Task brief →
Your copy should run exactly from the line containing "Given: Click the" to the last line of the entries below, and it should include no pictures.

Material provided →
----
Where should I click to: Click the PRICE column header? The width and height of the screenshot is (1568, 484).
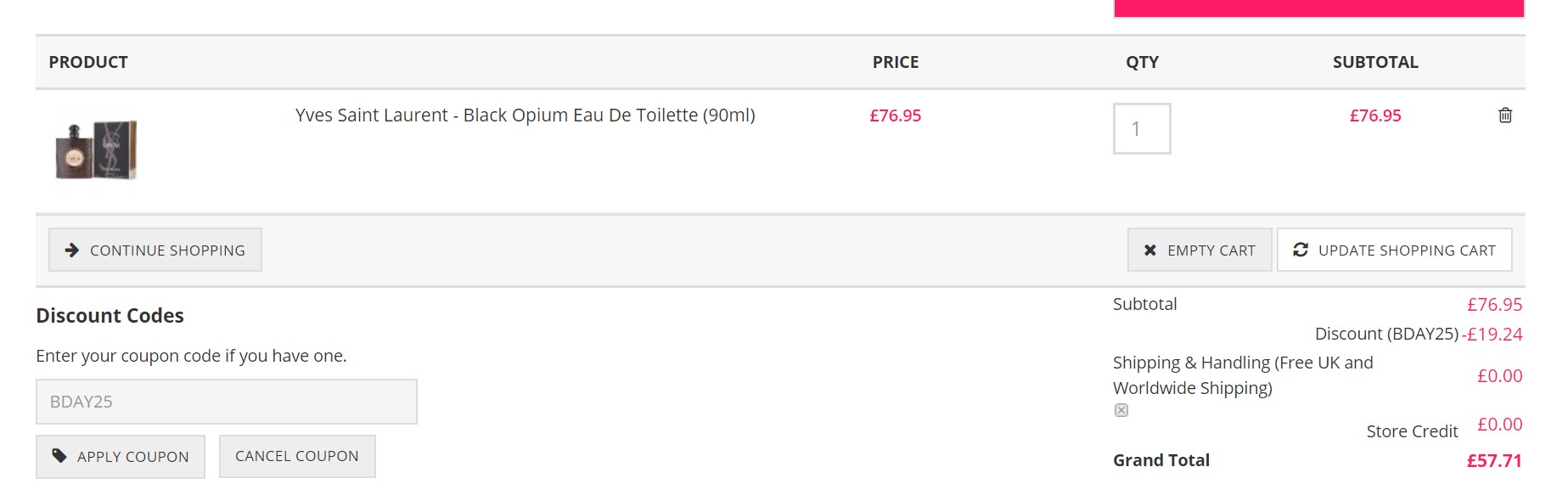[896, 62]
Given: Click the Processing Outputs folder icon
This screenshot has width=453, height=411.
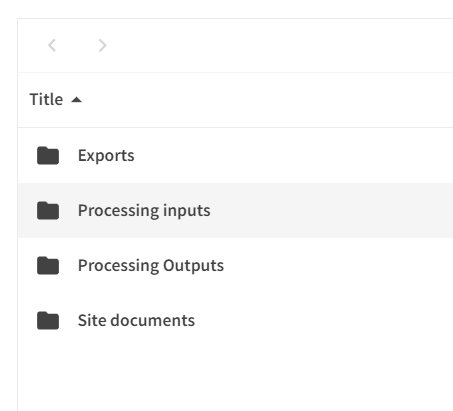Looking at the screenshot, I should (48, 265).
----
Response to the exercise →
Given: Click the Processing Outputs folder icon
This screenshot has width=453, height=411.
Looking at the screenshot, I should (48, 265).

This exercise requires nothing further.